Ça ne m’agace pas du tout, au con­trai­re. Ça me fait plai­sir que vous disiez ça, car c’est un livre très par­ti­cu­lier pour moi, mais con­trai­re­ment à ce que vous avez « lu un peu par­tout », c’est un de mes livres qui s’est le moins ven­du. (Mais c’est vrai, en général, les gens que j’aime, avec qui je m’entends vrai­ment bien, le préfè­rent sou­vent aux autres.) On me par­le en revan­che beau­coup, beau­coup, du Cha­meau sau­va­ge, qui a eu qua­t­re ou cinq fois plus de lecteurs que les autres. Dire que ça m’agace, ce serait trop, mais, com­me d’ailleurs tous les romans qui ont un cer­tain succès, il me sem­ble que ce n’est pas tou­jours pour de bon­nes rai­sons. Il m’arrive de ren­con­trer des gens qui ont « a‑do-ré » Le Cha­meau sau­va­ge, et de me dire qu’on n’a presque rien en com­mun, que si on allait boi­re un ver­re ensem­ble, on n’aurait pas grand-cho­se à se dire. Avec mes romans qui ont moins bien mar­ché, c’est beau­coup plus rare. Quant à savoir si j’ai une préfé­ren­ce ent­re ceux que j’ai écrit, je vais vous fai­re la répon­se la plus cli­ché, la plus kitsch et plouc pos­si­ble, mais il y a tou­jours de la vérité dans les cli­chés plou­cs : c’est com­me si j’avais trois enfants et que vous me deman­diez celui que je préfè­re. J’ai un peu hon­te de fai­re cet­te com­pa­rai­son bateau, mais c’est vrai. Je les assu­me tous, ils sont tous aus­si impor­tants pour moi, pour des rai­sons différentes.

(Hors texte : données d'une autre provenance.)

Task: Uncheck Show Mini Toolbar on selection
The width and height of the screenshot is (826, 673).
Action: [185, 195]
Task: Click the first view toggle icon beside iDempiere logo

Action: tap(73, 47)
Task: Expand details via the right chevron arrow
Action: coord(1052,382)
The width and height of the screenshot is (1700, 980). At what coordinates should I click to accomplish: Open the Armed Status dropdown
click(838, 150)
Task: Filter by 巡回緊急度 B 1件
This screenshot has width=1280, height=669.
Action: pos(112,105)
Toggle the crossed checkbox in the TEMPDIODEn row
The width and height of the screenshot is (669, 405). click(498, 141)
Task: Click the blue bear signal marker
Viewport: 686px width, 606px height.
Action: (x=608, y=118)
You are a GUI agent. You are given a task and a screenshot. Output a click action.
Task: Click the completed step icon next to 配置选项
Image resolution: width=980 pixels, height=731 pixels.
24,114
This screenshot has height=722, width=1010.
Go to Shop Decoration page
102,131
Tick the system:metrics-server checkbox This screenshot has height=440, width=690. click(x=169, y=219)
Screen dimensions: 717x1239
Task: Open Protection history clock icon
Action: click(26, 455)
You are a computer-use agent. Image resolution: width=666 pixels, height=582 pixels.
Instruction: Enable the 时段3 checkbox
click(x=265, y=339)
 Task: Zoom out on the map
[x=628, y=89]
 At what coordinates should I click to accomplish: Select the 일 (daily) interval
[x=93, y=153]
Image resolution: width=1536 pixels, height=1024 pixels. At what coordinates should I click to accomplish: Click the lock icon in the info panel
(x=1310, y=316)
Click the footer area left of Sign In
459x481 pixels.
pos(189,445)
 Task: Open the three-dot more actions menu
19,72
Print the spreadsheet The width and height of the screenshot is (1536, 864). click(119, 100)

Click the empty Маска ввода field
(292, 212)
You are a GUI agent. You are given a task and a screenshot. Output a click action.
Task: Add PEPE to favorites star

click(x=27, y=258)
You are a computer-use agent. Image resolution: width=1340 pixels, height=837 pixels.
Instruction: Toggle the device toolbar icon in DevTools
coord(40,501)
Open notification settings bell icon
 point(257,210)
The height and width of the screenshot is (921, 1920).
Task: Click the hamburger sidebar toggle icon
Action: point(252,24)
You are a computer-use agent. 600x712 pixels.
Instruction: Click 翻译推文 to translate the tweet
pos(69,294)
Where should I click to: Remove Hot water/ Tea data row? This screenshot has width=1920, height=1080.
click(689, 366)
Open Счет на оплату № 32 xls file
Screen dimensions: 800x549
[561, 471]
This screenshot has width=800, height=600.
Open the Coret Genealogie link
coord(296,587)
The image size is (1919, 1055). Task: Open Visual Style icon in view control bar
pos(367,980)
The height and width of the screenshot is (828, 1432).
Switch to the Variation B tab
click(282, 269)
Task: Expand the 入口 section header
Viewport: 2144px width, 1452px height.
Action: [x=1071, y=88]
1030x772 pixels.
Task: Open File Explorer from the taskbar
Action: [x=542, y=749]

(Suis pas peu fiè­re sur ce coup-là que Néfer­ti­ti soit mon préféré)

Dans mes bras.

🙂

 

Il y a des pas­sa­ges dans vos tex­tes, tel­le­ment lou­fo­ques, géniaux, sidérants, que le lecteur ne peut que par­tir dans de grands éclats de rire. Vous arri­ve-t-il de vous fai­re rire vous-même lorsque vous écrivez ?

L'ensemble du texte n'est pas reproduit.